▶ [EXERCISE DESCRIPTION]
Render the data from the line containing "Where should I" through the line containing "Select the 3일차 - 직무 교육 item", inclusive, as a JSON list of strings with one string per line. Omit blank lines and leave the pictures out.

# start of AVAILABLE DATA

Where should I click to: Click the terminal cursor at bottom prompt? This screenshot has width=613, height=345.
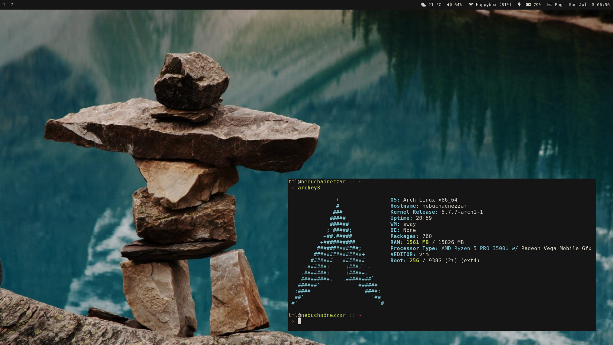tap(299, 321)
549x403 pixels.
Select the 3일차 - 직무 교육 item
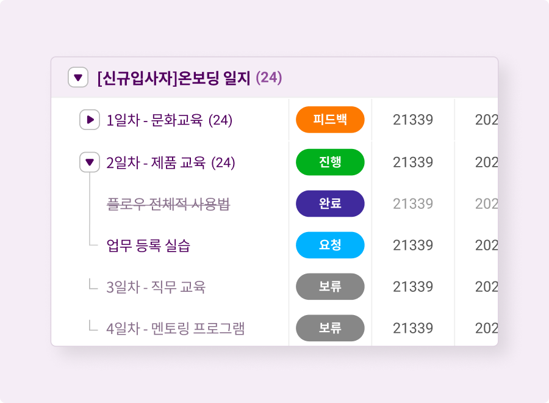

# end of AVAILABLE DATA
# start of AVAILABLE DATA

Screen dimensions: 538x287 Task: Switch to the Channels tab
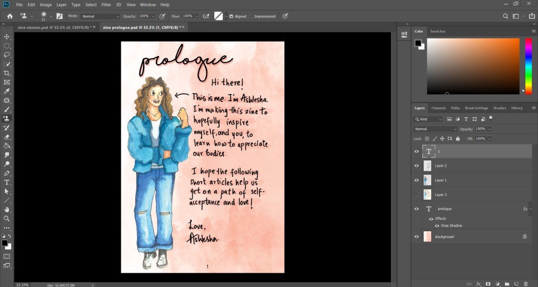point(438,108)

# end of AVAILABLE DATA

▶ [OUTPUT OF THE EXERCISE]
[
  "Where should I click to: Click the terminal cursor at bottom prompt? This screenshot has width=613, height=345.",
  "tap(299, 321)",
  "549x403 pixels.",
  "Select the 3일차 - 직무 교육 item"
]